JAKARTA, iNews.id - Komisi Pemberantasan Korupsi (KPK) memperpanjang masa penahanan mantan Kepala Kantor Wilayah (Kakanwil) Direktorat Jenderal Pajak (DJP) Jakarta Khusus, Muhammad Haniv. Perpanjangan dilakukan usai masa penahanan 20 hari pertama selesai pada 7 September.
"Penyidik melakukan perpanjangan penahanan terhadap tersangka Saudara MH, dalam perkara dugaan tindak pidana korupsi gratifikasi yang diterimanya selaku pegawai Ditjen Pajak, dari sejumlah pihak," kata Juru Bicara KPK, Budi Prasetyo, Selasa (8/9/2026).
Perpanjangan ini merupakan kali pertama usai Haniv ditahan sejak 19 Agustus kemarin. Masa penahanan diperpanjang untuk 40 hari ke depan.
"Perpanjangan penahanan pertama ini, untuk 40 hari ke depan, terhitung sejak tanggal 8 September 2026," ujarnya.
Sebelumnya, Plt Direktur Penyidikan KPK, Achmad Taufik Husein menjelaskan, Haniv diduga menggunakan pengaruh dan koneksi untuk kepentingan diri dan usaha anaknya.

INFORMASI YANG DIBERIKAN

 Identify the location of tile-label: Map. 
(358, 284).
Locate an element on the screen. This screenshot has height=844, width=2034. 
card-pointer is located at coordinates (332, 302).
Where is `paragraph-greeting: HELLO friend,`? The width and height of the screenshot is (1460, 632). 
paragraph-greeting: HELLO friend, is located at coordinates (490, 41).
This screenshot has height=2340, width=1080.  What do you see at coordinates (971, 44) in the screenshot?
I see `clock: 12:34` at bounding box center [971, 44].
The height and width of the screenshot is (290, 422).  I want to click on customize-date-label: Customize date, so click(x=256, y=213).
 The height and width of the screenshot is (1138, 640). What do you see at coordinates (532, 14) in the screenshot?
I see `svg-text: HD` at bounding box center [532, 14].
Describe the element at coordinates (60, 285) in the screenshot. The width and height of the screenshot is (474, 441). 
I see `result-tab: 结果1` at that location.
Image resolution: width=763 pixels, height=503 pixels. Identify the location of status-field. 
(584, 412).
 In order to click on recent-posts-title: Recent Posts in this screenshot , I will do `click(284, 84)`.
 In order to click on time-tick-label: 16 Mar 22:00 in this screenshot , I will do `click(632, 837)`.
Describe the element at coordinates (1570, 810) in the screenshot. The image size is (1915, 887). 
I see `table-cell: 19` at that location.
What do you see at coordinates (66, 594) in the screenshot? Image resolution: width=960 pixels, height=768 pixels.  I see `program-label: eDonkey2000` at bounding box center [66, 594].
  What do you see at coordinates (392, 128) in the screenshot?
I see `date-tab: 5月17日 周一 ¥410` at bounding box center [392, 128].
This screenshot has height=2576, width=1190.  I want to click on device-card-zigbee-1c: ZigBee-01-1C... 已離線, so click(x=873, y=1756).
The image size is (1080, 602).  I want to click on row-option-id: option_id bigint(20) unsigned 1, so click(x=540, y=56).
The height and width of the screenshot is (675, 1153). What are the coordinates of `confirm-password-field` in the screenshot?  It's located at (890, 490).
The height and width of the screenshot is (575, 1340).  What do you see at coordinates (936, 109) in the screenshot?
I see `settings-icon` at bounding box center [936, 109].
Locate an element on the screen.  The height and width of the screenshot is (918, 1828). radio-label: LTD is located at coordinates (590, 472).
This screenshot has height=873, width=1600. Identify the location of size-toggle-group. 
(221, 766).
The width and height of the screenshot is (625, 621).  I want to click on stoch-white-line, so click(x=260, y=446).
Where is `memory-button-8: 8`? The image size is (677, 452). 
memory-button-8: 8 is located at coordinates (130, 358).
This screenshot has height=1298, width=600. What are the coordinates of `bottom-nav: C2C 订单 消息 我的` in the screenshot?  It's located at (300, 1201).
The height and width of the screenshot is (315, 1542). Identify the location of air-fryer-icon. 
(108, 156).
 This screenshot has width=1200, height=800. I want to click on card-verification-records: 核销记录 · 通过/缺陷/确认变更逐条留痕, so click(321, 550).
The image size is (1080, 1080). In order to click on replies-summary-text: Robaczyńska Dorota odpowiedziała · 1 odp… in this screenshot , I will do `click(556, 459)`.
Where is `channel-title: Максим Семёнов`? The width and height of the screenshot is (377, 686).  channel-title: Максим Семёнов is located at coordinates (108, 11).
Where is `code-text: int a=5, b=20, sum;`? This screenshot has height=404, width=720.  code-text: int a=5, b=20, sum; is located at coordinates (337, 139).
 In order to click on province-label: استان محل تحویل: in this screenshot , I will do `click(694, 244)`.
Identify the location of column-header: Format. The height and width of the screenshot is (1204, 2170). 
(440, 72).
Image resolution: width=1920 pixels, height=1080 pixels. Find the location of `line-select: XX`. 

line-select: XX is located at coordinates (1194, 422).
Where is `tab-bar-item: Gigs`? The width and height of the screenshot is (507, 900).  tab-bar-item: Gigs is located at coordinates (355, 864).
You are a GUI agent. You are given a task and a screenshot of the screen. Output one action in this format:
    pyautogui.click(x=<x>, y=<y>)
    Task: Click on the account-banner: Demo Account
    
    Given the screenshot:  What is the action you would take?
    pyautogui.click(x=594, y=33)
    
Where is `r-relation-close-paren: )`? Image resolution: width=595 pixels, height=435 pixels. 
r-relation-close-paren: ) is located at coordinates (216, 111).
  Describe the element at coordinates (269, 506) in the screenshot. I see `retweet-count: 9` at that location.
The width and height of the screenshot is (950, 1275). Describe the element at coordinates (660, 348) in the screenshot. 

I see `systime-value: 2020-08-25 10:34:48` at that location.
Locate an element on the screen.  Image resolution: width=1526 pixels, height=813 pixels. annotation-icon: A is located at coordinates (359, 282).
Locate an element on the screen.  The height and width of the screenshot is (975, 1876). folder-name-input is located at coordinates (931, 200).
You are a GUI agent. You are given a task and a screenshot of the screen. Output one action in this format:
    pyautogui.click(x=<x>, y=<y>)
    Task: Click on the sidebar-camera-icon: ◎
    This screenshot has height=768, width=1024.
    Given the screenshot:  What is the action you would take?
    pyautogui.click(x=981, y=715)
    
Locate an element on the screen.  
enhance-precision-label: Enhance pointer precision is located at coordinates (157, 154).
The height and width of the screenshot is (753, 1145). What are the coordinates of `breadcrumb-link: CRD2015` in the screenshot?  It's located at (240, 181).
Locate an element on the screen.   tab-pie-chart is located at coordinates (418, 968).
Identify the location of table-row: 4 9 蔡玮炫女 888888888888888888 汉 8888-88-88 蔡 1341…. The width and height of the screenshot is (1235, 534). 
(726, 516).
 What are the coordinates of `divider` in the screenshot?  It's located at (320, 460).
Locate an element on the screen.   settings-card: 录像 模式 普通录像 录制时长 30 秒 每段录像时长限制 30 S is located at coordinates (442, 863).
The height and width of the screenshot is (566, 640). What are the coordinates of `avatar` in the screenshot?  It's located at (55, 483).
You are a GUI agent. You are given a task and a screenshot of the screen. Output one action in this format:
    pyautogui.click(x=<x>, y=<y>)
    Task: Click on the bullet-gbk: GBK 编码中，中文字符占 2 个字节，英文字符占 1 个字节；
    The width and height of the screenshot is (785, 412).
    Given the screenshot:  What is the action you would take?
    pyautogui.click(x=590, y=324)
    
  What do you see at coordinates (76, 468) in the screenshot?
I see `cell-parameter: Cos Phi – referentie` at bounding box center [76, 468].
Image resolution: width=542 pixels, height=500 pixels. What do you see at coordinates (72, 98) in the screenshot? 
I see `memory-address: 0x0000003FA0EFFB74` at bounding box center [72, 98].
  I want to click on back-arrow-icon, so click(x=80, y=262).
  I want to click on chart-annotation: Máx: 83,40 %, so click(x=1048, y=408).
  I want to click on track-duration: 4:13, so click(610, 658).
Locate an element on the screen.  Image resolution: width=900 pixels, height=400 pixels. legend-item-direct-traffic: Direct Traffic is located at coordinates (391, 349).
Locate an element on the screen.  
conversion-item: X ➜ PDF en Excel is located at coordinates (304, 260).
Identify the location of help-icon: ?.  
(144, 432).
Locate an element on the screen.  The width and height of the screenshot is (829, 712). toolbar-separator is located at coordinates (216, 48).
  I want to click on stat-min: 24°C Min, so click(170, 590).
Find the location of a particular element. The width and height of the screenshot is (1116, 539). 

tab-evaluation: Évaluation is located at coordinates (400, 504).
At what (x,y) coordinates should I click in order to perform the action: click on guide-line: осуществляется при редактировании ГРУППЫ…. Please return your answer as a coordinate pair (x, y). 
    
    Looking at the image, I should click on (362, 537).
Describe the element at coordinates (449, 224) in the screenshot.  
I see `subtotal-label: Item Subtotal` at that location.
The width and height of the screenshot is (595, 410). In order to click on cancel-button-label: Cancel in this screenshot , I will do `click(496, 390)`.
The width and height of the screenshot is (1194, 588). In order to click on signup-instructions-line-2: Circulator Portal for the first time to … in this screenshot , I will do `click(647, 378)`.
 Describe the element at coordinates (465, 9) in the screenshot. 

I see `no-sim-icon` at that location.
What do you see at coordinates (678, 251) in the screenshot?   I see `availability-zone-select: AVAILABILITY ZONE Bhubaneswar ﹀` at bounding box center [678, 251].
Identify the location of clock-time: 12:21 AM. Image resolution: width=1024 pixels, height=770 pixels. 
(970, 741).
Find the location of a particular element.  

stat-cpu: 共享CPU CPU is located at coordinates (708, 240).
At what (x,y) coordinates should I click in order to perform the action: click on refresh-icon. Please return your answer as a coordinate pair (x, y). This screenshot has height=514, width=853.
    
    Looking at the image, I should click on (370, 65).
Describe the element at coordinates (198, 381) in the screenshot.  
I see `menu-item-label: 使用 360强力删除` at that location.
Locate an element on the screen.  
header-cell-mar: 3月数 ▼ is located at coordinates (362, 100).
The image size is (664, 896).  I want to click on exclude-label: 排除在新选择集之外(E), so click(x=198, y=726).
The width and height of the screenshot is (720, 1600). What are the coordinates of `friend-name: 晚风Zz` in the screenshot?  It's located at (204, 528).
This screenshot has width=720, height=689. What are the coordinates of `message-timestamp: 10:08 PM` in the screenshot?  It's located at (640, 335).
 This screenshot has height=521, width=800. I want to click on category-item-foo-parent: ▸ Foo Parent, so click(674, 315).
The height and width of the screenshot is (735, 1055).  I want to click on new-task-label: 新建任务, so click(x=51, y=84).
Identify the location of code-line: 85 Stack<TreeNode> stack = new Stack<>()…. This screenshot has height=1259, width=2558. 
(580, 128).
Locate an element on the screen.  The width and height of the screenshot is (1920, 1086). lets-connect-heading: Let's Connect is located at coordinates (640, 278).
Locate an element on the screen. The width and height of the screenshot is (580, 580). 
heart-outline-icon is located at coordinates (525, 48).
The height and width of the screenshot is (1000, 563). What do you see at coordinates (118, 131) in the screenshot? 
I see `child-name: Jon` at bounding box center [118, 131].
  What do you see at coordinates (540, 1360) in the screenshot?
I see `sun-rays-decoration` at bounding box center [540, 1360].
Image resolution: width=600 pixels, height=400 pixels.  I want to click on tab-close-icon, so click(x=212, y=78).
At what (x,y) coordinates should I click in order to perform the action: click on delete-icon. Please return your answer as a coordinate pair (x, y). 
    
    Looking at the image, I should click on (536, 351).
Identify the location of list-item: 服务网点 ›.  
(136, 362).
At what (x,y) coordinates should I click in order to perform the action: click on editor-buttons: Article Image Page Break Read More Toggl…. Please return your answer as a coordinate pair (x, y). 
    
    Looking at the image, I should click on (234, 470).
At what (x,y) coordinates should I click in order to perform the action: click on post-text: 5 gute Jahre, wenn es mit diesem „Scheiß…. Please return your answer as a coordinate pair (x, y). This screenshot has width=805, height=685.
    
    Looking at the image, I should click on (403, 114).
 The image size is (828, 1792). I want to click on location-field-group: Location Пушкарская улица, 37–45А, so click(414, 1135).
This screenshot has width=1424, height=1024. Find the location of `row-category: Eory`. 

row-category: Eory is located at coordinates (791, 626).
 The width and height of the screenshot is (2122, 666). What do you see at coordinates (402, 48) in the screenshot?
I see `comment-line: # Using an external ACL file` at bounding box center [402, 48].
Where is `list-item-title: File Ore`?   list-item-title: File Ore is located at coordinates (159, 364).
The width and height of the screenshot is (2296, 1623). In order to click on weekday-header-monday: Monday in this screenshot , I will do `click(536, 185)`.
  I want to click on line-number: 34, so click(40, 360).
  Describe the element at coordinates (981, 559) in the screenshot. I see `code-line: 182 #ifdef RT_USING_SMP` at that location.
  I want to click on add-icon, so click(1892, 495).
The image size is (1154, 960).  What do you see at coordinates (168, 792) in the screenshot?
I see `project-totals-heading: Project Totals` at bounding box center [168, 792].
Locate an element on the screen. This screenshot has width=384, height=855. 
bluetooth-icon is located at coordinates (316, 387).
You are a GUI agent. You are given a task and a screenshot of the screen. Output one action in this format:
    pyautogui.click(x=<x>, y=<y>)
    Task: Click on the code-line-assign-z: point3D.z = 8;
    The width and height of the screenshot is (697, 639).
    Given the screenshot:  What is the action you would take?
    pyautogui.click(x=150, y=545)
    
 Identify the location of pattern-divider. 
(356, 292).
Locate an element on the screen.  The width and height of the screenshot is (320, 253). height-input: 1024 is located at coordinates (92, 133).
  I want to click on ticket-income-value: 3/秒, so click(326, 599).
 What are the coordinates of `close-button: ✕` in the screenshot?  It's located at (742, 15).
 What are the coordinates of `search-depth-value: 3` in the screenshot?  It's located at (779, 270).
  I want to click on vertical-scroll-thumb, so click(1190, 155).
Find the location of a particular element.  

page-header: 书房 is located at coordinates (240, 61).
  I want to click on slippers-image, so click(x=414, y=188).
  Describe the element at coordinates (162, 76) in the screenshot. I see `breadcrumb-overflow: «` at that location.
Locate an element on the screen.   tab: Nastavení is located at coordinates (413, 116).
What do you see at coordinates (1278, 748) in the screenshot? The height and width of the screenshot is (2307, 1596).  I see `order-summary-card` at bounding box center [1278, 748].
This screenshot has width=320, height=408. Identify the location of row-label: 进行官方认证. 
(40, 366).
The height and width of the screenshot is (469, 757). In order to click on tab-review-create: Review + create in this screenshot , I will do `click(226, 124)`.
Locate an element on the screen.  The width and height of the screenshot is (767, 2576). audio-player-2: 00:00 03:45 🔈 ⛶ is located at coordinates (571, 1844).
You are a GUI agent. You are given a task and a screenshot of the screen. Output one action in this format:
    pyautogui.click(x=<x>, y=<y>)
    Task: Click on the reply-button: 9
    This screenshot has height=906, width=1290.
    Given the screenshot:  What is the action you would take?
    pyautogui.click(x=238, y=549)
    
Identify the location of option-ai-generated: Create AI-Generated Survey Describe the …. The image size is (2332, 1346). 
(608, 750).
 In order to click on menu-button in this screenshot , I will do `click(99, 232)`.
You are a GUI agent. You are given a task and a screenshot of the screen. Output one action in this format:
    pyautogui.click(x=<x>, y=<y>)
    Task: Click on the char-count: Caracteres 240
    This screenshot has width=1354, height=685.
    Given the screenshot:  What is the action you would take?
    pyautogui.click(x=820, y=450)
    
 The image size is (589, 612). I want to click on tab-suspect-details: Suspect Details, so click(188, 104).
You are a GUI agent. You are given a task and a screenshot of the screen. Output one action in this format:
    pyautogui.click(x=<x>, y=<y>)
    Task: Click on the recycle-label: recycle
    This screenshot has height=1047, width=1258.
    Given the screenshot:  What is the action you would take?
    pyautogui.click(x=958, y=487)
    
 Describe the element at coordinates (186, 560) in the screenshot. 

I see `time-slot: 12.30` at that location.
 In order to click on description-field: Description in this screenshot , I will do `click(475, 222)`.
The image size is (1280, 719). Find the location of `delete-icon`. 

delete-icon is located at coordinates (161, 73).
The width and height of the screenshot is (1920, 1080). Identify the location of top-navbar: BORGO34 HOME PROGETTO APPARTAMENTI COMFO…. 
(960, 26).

SOAL LATIHAN
#1 Dalam berita tentang penahanan Muhammad Haniv, sejak tanggal berapa Haniv ditahan?
#2 Tuliskan kembali dari berita tentang penahanan Muhammad Haniv semua bagian mulai dari "Sebelumnya, Plt Direktur" sampai dengan "dan usaha anaknya.".

JAWABAN PER SOAL
#1 Haniv ditahan sejak 19 Agustus.

#2
Sebelumnya, Plt Direktur Penyidikan KPK, Achmad Taufik Husein menjelaskan, Haniv diduga menggunakan pengaruh dan koneksi untuk kepentingan diri dan usaha anaknya.